People sometimes ask me why I am so dead set against Communism. The answer? In 1952 and 1953 I had a couple of run-ins with wannabe Commies who thought that Communism was great. The run-ins didn’t amount to much, but they taught me what “misinformed fanatic” means.

The problem with Communists living outside the Iron Curtain before the fall of the Soviet Union was that they believed that Communism was actually working. Can’t blame them, I guess; all they had to go on were the writings of Karl Marx and others, and the blatant lies coming out of the Soviet Union. Communism presented itself as the only solution to the longing for liberty and equality. “Get rid of the capitalist fat cats, brothers and sisters!” the Marxists shouted. “Join arms in equality and live off the fat of the land.” 

The choice was clear — capitalist slavery or Communist paradise.

The trouble is no one had ever figured out how to make Communism work, and no one ever has. If supply and demand goes up the spout, and private factories morph into public work projects, how do we decide who is going to do what? Where? When? And for how much? How is hard work going to be rewarded? Laziness punished? Sickness handled? Who is going to decide how much of what has to be produced? How many workers will be needed? Where? When? Why? 

And on, and on, and on.

When the Russian government fell during World War I, Lenin openly admitted he had no plan of government, just a vision of a workers’ paradise. Then he died prematurely, leaving the barely started job to warm-hearted old Joe Stalin, whose main goal once he had the reins of power in his hands was to keep them there. He accomplished that with the Great Purge, in which an average of 1,000 people were executed every day, for a total — that we know of — of 681,692 loyal Communists.

It wasn’t all Uncle Joe’s fault though. The Russians had never known democracy. It was natural for them to create a state which was the tightest run dictatorship ever spawned. Not only did you have no choice of what job you did, but you had better not complain about it. Nor could you pull up stakes and move. You had an internal passport and you stayed right where it said you belonged — or else.

Perhaps the worst part was what happened to the children.

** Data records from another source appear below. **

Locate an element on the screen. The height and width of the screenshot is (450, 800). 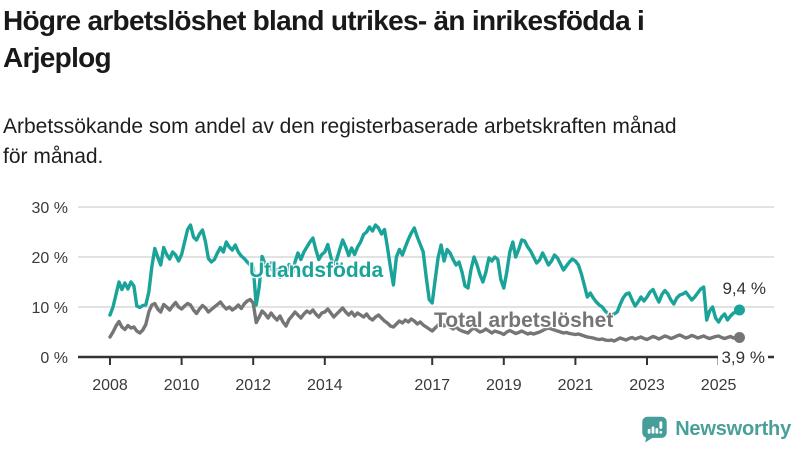
x-tick-label: 2025 is located at coordinates (719, 386).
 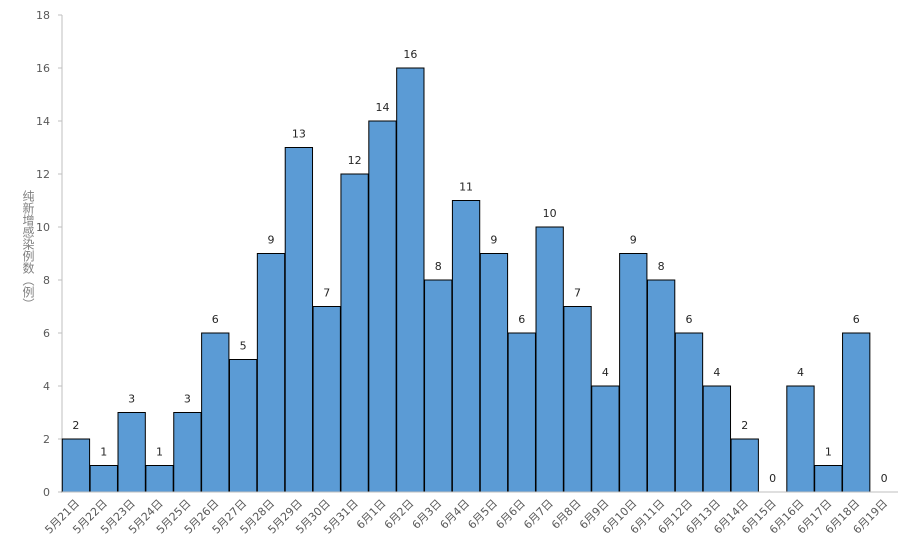 I want to click on x-tick-label: 6月6日, so click(x=510, y=514).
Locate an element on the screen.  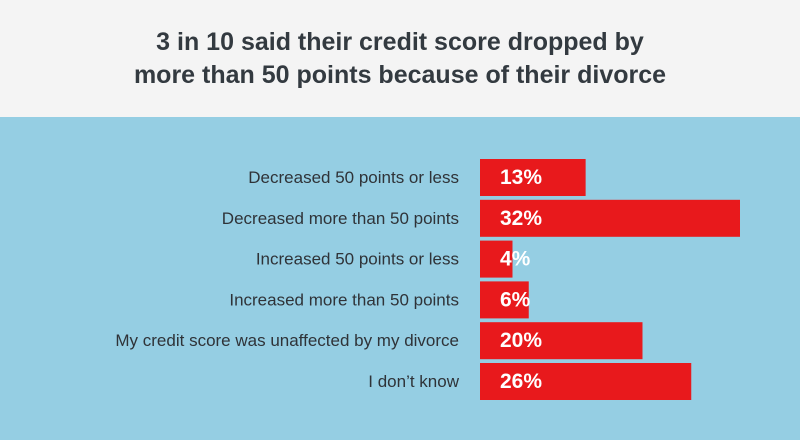
category-label-1: Decreased more than 50 points is located at coordinates (340, 218).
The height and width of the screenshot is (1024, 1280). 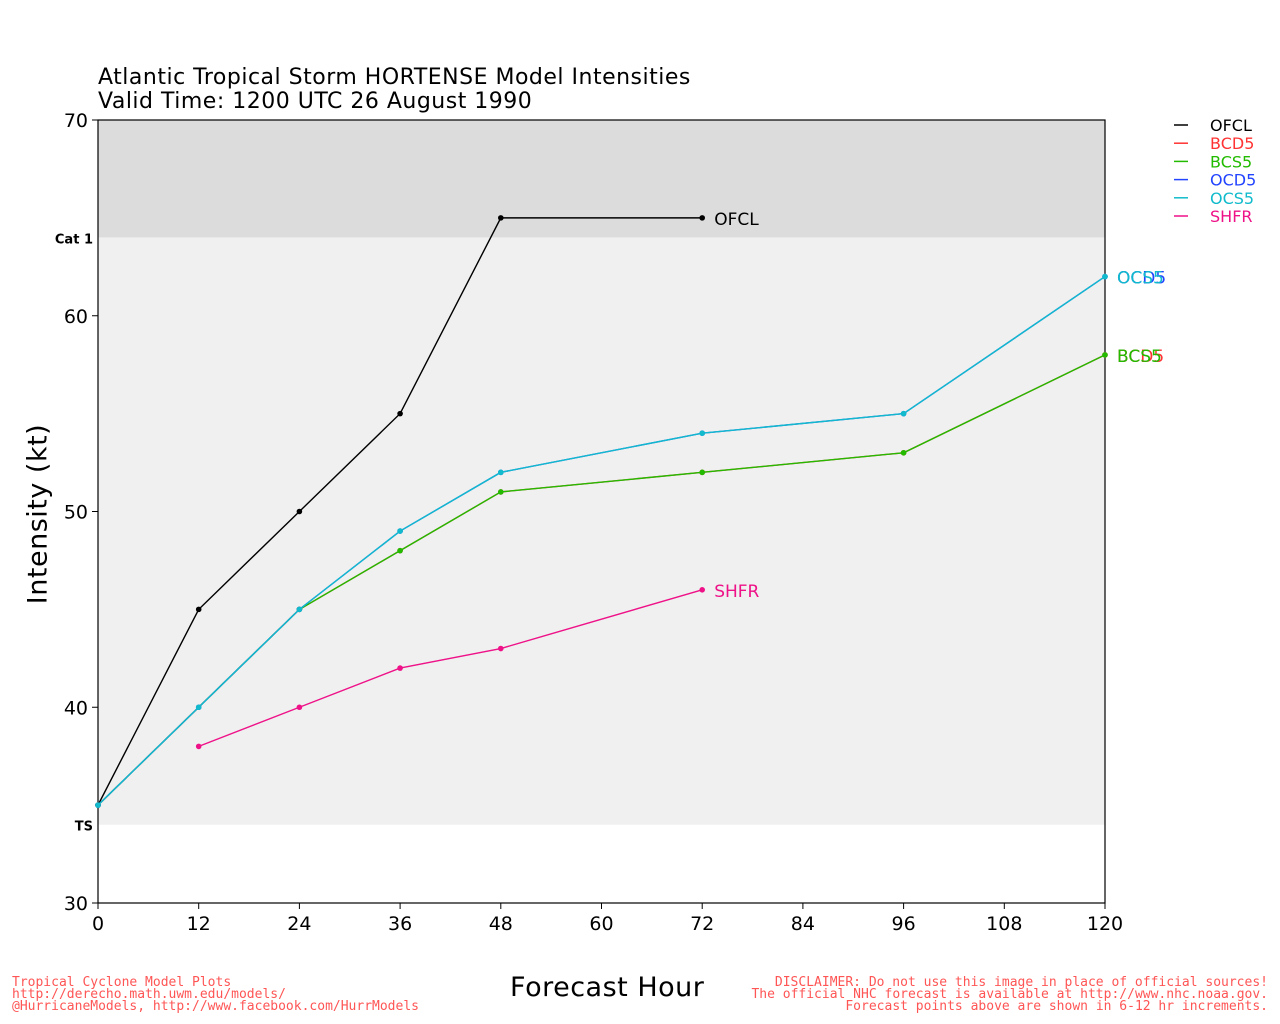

Parents no longer kept infants at home. Kids went into nurseries so that Mama could join the workforce. In the nurseries their heads were stuffed with Communist propaganda — including the duty to rat on Mom and Pop if they said anything out of line. And when the kids trotted off to school things only got worse.

The model was forced upon Poland, Czechoslovakia, Yugo­slavia, East Germany, Austria, China, North Korea and many others. It tried worming its way in everywhere, especially in third world countries where desperately poor people thought things couldn’t possibly get worse.

How wrong they were!

Around the world, ignorant peasants and starry eyed “progressives” alike raised the red banner and demanded to be “freed,” never having tasted the well-hidden Russian version of freedom. And many of them WERE freed: Of their homes, their farms, their businesses, their liberty — and their lives if they dared point out that this was not the freedom they asked for.

I’ll give you just one example of the mess the Soviet Union was in. A man and his wife living in a Moscow apartment building had their sink drain plug up. The state plumber who came to “repair” it sawed off the pipe under the sink and told them to put a pail under it.

They dared not say a word about it! 

And that’s not the worst story I know, just the shortest.

Right in the middle of all this I was shipped overseas to the nation with the largest percentage of card-carrying Communists in the world — one person in five. Can you guess where it was? Ah! Don’t even try. You’ll never guess because it happens to be a nation with very high intelligence, and we Americans tend to think that brains and anti-Communism go together.

It was Iceland.

Yes, Iceland. All those brains they have? Something about the Black Plague wiping out the ones who couldn’t follow the rules and stay away from other people — or so the theory goes. Is it true? You tell me.

Anyway, Johnny, Iceland was perfect proof to me that brains and common sense are two different things. Common sense takes experience. In 1951 when I arrived in Iceland there were few people outside the Iron Curtain who had actually experienced Communism, and the ones inside weren’t talking.